Just awesome. So looking forward to the next one. Thank you for thinking to share these with us! Might I ask what the purpose of your research is and with/for whom are you doing it? You are living the dream of many of us, I would think - I know I can think of few things I would like to do more!

Thanks again!


----------



## Fishy_Cichlid (Aug 4, 2011)

> You are living the dream of many of us, I would think


 nmcichlid-aholic just expressed my own feelings. Awesome video.


----------



## BNoel21 (May 15, 2011)

That was purely amazing and a joy to watch.


----------



## jeffmo78 (Dec 5, 2006)

Great video! Thanks for sharing! opcorn:


----------



## Rick_Lindsey (Aug 26, 2002)

Wow!

I didn't realize the fish density was so high in the lake... awesome vid!!!

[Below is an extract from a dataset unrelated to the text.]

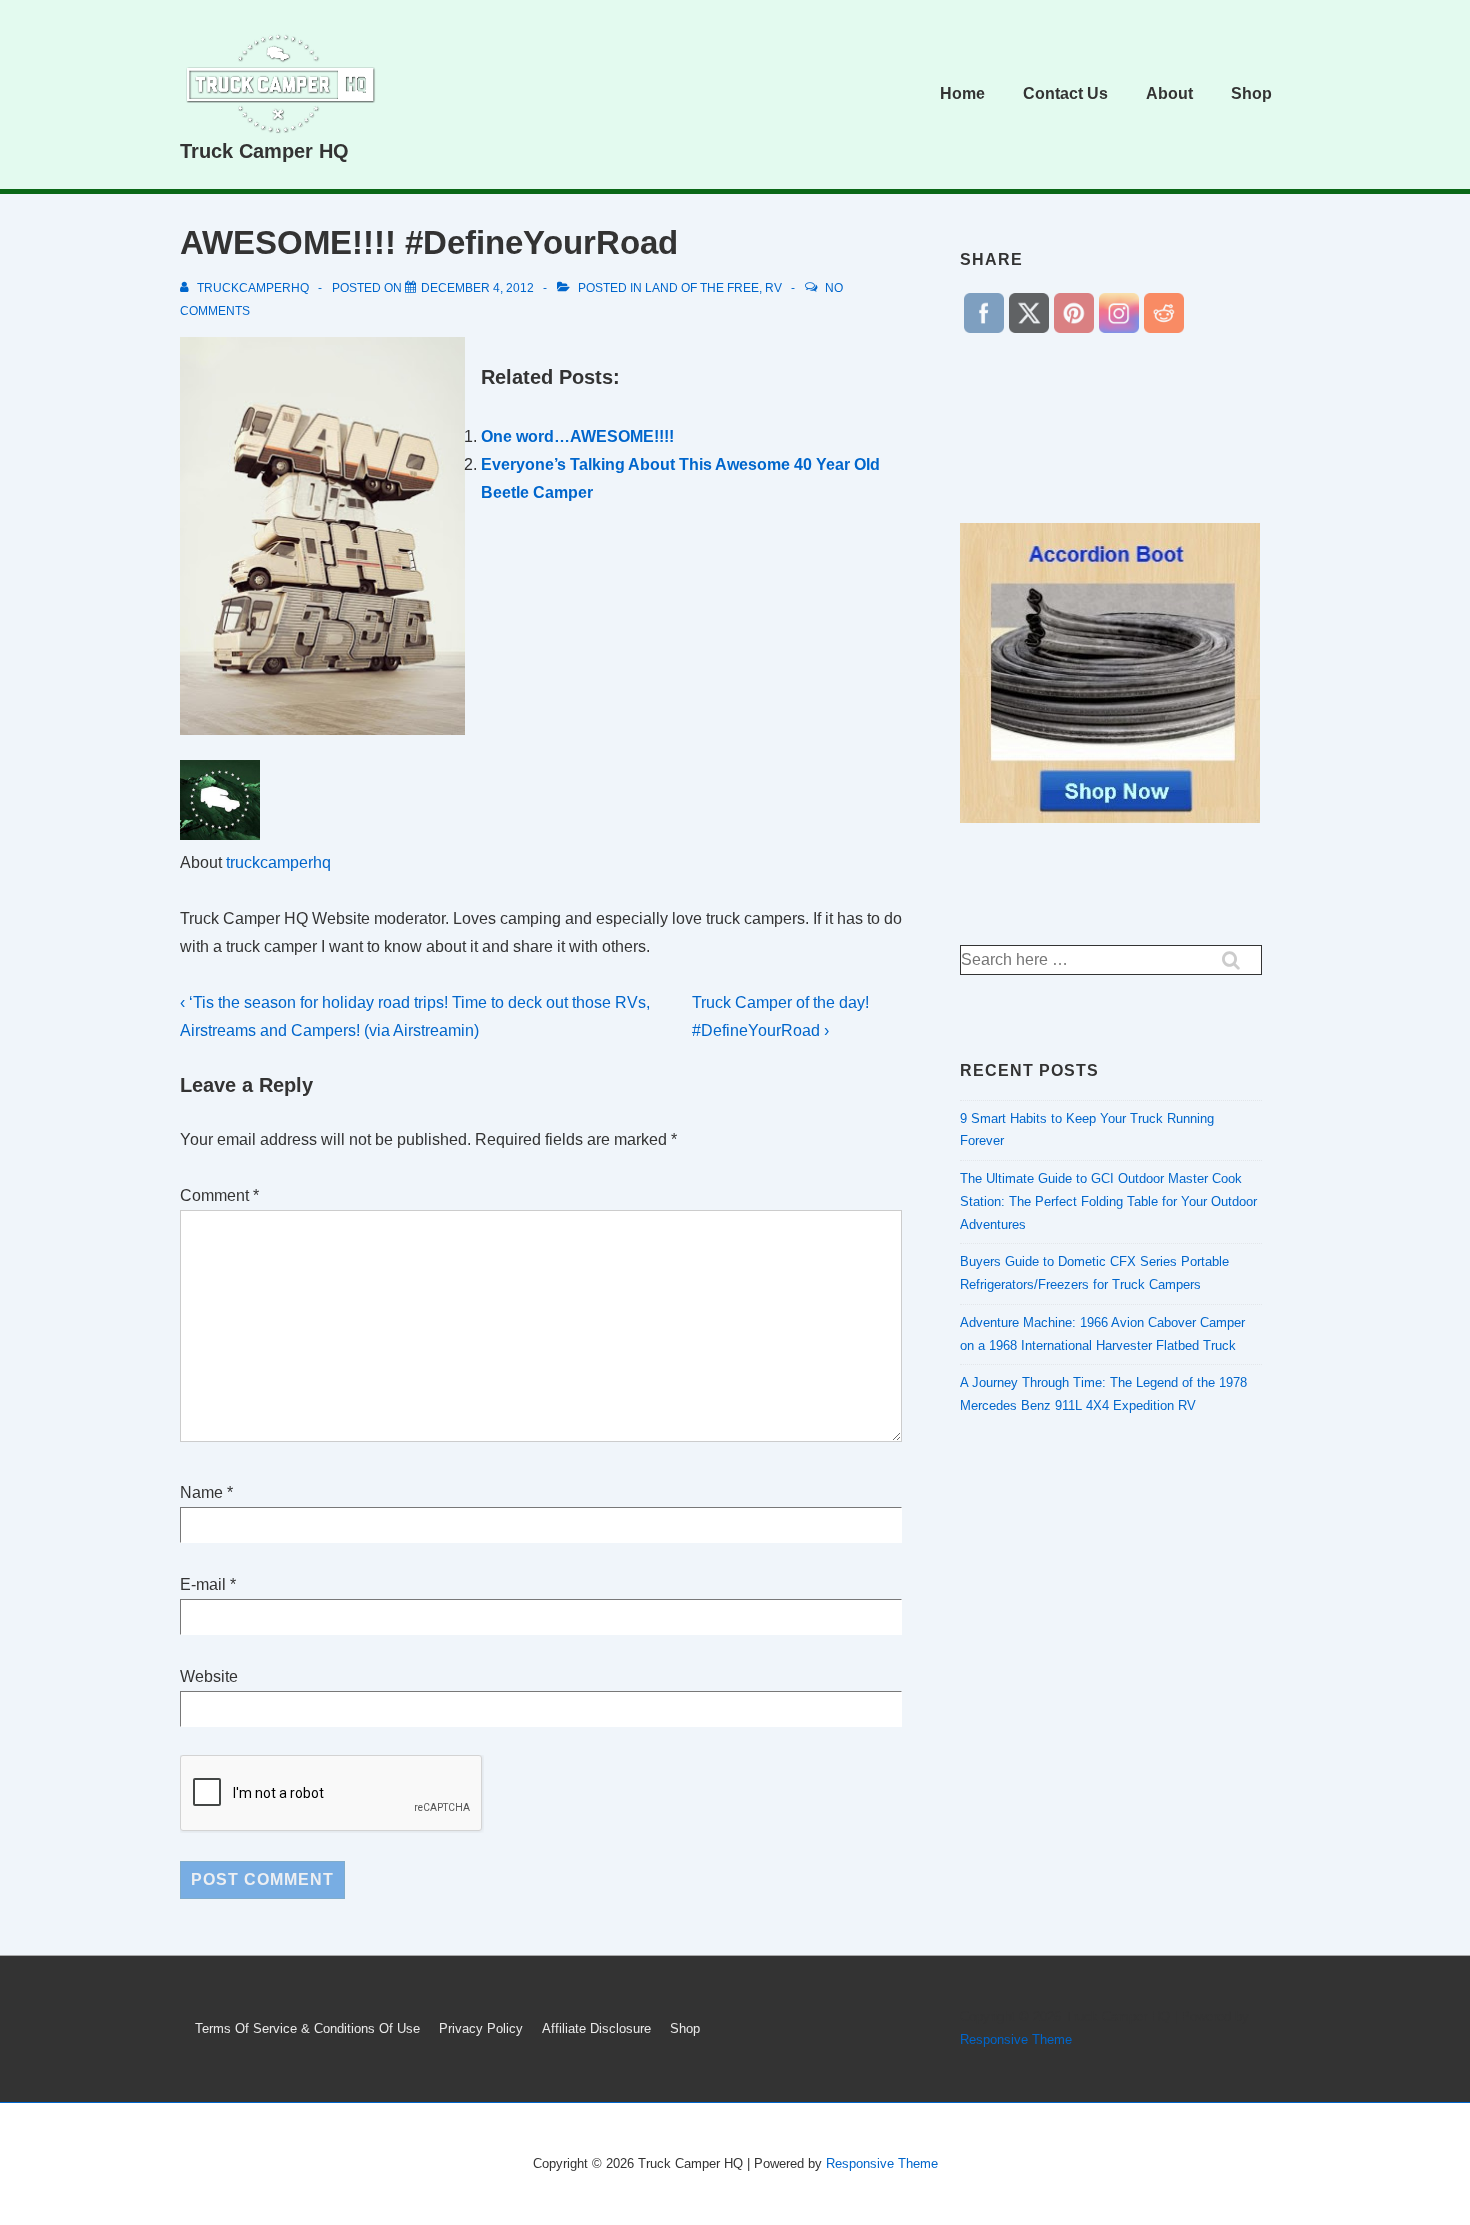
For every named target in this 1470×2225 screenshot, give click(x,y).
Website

thanks for sharing!!! Looking forward to the next installment.

-Rick (the armchair aquarist)


----------



## reflexhunter (Jul 25, 2009)

Wow, now that's the size tank I need! :dancing:

Thanks for the video.


----------



## AlexJordan (Dec 2, 2011)

Thanks for the feedback all, I'm glad you liked it! But this job isn't all roses, I have to be away for months at a time, and it's sometimes difficult to get funding, but yeah, I guess all-in-all it's a pretty good deal...

Cheers,

Alex


----------



## hungryhungryNIMBO (Nov 28, 2011)

What is the spec. at 8:55 of that vid!? I must know.


----------



## EpicCichlids (May 7, 2011)

Simply amazing! Thanks for sharing it!


----------



## Fogelhund (Dec 3, 2002)

Thanks for Sharing


----------



## noddy (Nov 20, 2006)

hungryhungryNIMBO said:


> What is the spec. at 8:55 of that vid!? I must know.


Cyathopharynx Foai.
Not sure of the location, possibly Ndole.


----------



## pomi (Oct 13, 2009)

This is the next best thing to Nat Geo videos.

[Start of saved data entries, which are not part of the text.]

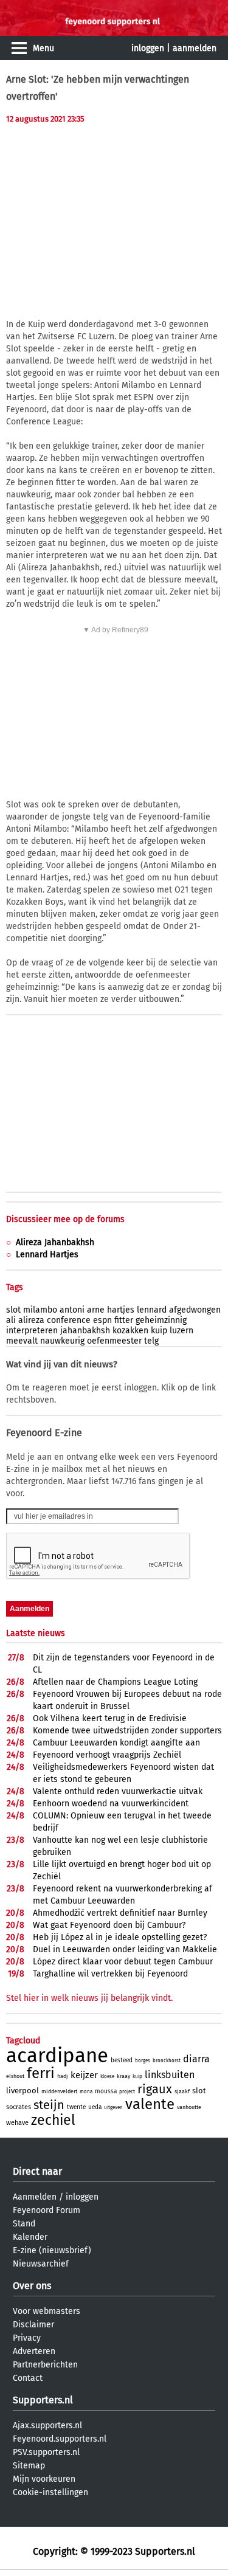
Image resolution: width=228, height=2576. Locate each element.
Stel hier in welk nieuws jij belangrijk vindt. (89, 1998)
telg (151, 1341)
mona (86, 2091)
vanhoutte (189, 2107)
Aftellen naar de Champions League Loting (115, 1682)
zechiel (53, 2120)
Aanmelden (35, 2197)
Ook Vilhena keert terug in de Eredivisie (110, 1718)
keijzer (84, 2075)
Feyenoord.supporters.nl (59, 2439)
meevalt (22, 1341)
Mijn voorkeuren (44, 2479)
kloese (107, 2076)
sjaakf (182, 2091)
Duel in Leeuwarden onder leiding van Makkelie (125, 1949)
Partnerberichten (45, 2365)
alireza (31, 1320)
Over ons (32, 2285)
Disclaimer (33, 2324)
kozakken (130, 1330)
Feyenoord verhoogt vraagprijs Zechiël (107, 1755)
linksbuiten (170, 2074)
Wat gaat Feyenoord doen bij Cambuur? (109, 1925)
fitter (123, 1320)
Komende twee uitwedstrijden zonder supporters (127, 1730)
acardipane (57, 2055)
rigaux (154, 2089)
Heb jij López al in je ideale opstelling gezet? (120, 1937)
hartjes (120, 1310)
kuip (159, 1330)
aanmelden (194, 48)
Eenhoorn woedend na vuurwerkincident (110, 1803)
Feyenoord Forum (46, 2210)
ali (11, 1320)
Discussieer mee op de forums (65, 1219)
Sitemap (29, 2465)
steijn (48, 2105)
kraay (123, 2076)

Great stuff, thanks for sharing!


----------



## des (Mar 30, 2011)

I can't get enough video and can't wait to see the rest of them. Thank you for letting us see what the areas look like.


----------



## Anthraxx8500 (Feb 11, 2011)

awesome video that is way up there on quality. i highly suggest to try to get some of your raw footage in to some of the higher up tang people. maybe you could publish something. only real question i have.. is did the catfish make it? or was he just too stuck? lol :-?


----------



## AlexJordan (Dec 2, 2011)

Anthraxx8500 said:


> awesome video that is way up there on quality. i highly suggest to try to get some of your raw footage in to some of the higher up tang people. maybe you could publish something. only real question i have.. is did the catfish make it? or was he just too stuck? lol :-?


Hey Anthrax, I'm happy for the moment just to put my stuff on youtube for the world to enjoy, but if you see a bigwig around, be sure to mention my name!

And yes, I finally did get the multipunctatus out, but I had to dig out the rocks and kick up a lot of sand, so the video isn't that good!


----------



## Bodenhimer (May 1, 2011)

that was wicked cool when u caught that fish underwater. TY for sharing that great experience. 99 % will never know!!!!!!!!!!!!!!!!!!!!!!!!!!!!!!!!!!!!!!!


----------



## AlphaWild (Apr 9, 2009)

Great Video!!! :thumb:


----------



## Deeda (Oct 12, 2012)

Excellent video, the only better choice would be to be there in person! Thanks for sharing.


----------



## baslozer (Aug 22, 2010)

Thanks for the great video, that has to be one of the best video of the lake ever, it is right up there with the nat geo doc.
I love to see the surrounding villages, and the layout of the land, and shots of the people that live there.
Thank you sooo much!!!!!
bas


----------



## SeahorseDeb (Nov 1, 2011)

What is the species at 8:14? I left u comments after video #2, but thankyou again so much for sharing this with us. Don't hesitate to elaborate when possible on your work, us cichlid lovers will gobble up every morsel of info u feed us!!!! opcorn:


----------